Originally released for free on the Internet in 2004, Cave Story was the work of just one man: Japanese student Daisuke Amaya (AKA Pixel). Following the game's release, Cave Story fast gained a following, becoming one of the most successful and widely-acclaimed indie games.
The game was so successful that Nicalis worked with Pixel to bring Cave Story to WiiWare last year. Now, for 2011, the company has created a 3DS version of the game, popping the antiquated but stylish pixel-art graphics into 3D and working with Japanese publisher Nippon Ichi to add a slew of extras for fans (including a cameo from the publisher's much-loved mascot Prinny).

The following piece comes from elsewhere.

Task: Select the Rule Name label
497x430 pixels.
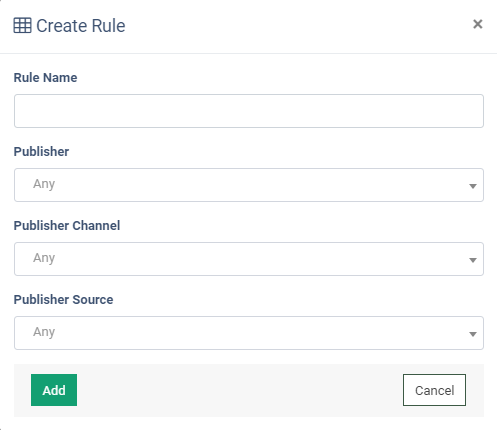Action: pyautogui.click(x=45, y=78)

In Cave Story 3D you assume the role of a silent robot protagonist who is (until you uncover some secrets in the game) nameless. Your character awakens at the start of the game in the belly of a dark cave with no knowledge of who he is or what he is doing there.
A side-scrolling game at heart, similar in design to the 2D Metroid titles, you begin exploring a giant cave network, jumping from platform to platform, meeting characters and becoming a key player in their story as it unravels.
That story centres on a community of sentient rabbits known as Mimigas. The creatures live underground in Mimiga Village where they cultivate flowers under the leadership of the village elder, King. However, the Mimigas' peaceful existence is being threatened by a nefarious character known as The Doctor, who is luring the Mimigas from their home to feed them red flowers that turn them insane and violent.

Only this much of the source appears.